I looked down at my right hand, almost in disbelief. She was right. I was holding one of those paper cups of coffee from the in-room coffee machine in my right hand as my left held the telephone. “Oh my God,” I said. “I do. Wow.”
She laughed. “Busted!” And then she explained that while she was sure I had a very positive opinion of Lawrence, it seemed to her that I was going a bit overboard with my superlatives, and she had a hunch that the warm-coffee effect might be operating—even on me, someone who knew all about its effect, but who was not paying attention to it at the time. My experience in that Philadelphia hotel room was very similar to that of participants in a study by Dutch researchers Hans IJzerman and Gun Semin. After they briefly held a warm beverage, they reported feeling closer to people they were prompted to think about, compared to those who had just held a cold beverage.

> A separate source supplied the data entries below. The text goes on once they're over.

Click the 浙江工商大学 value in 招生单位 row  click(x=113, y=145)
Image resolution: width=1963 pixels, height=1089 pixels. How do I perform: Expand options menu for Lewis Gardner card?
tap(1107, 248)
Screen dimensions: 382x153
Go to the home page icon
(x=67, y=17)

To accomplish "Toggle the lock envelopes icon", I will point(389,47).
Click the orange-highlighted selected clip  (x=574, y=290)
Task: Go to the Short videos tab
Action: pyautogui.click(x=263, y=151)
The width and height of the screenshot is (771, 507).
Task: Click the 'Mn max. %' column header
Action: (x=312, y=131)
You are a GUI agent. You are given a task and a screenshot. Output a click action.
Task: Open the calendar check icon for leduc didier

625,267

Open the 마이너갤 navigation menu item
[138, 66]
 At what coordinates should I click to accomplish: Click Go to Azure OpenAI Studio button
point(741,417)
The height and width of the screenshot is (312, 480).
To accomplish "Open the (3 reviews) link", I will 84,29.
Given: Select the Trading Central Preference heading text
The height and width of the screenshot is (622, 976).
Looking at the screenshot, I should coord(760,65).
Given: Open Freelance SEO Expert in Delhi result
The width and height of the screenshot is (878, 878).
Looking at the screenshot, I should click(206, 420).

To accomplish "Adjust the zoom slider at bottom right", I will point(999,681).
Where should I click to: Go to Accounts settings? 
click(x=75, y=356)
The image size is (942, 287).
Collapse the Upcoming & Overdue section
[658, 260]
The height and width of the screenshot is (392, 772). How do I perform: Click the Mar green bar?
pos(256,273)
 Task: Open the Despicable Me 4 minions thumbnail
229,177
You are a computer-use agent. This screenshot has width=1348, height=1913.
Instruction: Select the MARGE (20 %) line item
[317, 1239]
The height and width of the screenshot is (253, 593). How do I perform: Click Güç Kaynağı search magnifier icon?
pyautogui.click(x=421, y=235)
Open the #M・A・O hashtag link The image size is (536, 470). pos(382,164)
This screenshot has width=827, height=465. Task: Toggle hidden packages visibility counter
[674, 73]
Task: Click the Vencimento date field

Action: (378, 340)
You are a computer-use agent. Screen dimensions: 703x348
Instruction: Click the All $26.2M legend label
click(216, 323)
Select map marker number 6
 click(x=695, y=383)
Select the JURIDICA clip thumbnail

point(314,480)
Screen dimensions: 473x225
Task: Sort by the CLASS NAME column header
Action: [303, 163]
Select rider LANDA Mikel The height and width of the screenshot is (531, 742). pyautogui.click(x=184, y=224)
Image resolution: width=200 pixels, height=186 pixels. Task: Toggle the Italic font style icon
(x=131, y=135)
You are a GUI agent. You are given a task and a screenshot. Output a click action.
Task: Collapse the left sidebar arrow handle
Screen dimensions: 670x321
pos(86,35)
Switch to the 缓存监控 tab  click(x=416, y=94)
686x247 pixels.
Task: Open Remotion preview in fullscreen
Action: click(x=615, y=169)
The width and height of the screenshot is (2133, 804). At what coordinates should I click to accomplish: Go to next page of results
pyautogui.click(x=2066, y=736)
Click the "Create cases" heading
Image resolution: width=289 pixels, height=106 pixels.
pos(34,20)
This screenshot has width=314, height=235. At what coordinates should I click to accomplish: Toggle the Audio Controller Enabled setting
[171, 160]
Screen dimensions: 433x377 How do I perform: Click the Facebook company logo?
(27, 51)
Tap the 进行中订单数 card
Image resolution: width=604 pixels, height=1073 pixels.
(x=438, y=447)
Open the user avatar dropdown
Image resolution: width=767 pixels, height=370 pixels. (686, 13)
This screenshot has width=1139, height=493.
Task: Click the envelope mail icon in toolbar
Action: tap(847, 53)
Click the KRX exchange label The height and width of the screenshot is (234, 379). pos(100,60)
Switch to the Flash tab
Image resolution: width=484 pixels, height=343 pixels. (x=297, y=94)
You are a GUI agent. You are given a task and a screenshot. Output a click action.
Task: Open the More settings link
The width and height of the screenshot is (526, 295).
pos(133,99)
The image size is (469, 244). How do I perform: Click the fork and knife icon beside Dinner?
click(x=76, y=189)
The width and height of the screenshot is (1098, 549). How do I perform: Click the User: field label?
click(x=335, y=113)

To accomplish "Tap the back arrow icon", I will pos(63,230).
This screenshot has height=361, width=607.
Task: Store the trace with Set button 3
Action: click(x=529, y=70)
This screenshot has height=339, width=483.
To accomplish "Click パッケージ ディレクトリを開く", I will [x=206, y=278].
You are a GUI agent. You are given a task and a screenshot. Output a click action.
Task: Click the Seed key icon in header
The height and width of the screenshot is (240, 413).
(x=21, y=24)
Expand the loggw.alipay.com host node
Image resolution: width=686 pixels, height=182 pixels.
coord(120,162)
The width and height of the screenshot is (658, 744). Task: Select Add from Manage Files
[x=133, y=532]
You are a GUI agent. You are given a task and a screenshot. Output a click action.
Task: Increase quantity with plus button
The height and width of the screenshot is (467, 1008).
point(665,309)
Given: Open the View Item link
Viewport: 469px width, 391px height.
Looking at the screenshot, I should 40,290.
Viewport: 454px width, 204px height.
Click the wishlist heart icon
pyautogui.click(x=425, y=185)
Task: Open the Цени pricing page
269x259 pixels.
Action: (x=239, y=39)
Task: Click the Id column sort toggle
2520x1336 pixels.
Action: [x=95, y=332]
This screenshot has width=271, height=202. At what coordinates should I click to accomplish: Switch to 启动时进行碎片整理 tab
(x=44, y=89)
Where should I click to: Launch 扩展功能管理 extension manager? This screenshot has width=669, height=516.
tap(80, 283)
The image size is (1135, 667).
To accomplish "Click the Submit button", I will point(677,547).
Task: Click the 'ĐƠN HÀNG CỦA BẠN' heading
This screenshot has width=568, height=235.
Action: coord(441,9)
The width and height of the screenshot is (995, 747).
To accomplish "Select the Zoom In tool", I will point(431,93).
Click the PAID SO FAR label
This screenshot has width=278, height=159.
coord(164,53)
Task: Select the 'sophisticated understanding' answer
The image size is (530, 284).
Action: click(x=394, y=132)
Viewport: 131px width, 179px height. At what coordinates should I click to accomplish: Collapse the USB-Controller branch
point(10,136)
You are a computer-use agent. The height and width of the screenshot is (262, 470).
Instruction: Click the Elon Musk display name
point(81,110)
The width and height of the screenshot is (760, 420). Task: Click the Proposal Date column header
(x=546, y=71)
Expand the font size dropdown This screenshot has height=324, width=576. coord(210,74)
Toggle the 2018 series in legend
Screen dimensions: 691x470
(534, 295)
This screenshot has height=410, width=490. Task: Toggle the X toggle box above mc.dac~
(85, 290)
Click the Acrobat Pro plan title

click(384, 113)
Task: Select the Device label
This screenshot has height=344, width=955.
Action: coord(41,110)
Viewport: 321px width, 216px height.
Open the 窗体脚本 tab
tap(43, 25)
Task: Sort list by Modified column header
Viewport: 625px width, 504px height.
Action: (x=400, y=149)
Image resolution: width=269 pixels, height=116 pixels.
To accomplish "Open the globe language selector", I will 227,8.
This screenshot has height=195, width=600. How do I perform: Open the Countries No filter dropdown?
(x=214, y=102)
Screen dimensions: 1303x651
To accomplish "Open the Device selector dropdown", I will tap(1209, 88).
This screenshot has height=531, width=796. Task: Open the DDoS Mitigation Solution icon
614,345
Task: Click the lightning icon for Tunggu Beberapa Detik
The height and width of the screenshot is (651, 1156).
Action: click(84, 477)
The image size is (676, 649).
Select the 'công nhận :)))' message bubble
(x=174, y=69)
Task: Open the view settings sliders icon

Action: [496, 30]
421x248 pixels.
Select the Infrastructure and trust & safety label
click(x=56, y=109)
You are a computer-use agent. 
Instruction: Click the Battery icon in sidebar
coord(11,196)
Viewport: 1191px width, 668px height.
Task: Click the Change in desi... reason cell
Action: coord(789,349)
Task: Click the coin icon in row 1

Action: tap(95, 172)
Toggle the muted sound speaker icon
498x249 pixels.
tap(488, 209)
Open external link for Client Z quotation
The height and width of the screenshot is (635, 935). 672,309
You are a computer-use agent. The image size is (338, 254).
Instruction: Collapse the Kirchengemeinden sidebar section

A decade later, other psychology and neuroscience experiments have confirmed this primal association between physical and social temperature, between feeling warmth and then acting in a warm, prosocial way. In fact, brain imaging experiments have shown that the same small region of the human brain, the insula, becomes active in response to both types of warmth—when touching something warm like a heating pad, and when texting family and friends. And Yale neuroscientists Yoona Kang and Jeremy Gray, along with social psychologist Margaret Clark and myself, showed that a separate small region of the insula responds both to holding something cold and to being betrayed by another participant in an economics game. Betrayal of trust, the ultimate social coldness—I can just see Dante and St. Paul up there in the clouds, nodding their heads (and maybe John Bowlby is there, too). Today, seven hundred years after Dante wrote the Inferno, and nearly two thousand years after St. Paul wrote his Apocalypse, we know where their intuitions came from, why they both considered being frozen in ice the poetic justice for people who betray others. And why today we still speak so easily of a warm friend, or a cold father. We always will. Because the connection between physical and social warmth, and between physical and social coldness, is hardwired into the human brain.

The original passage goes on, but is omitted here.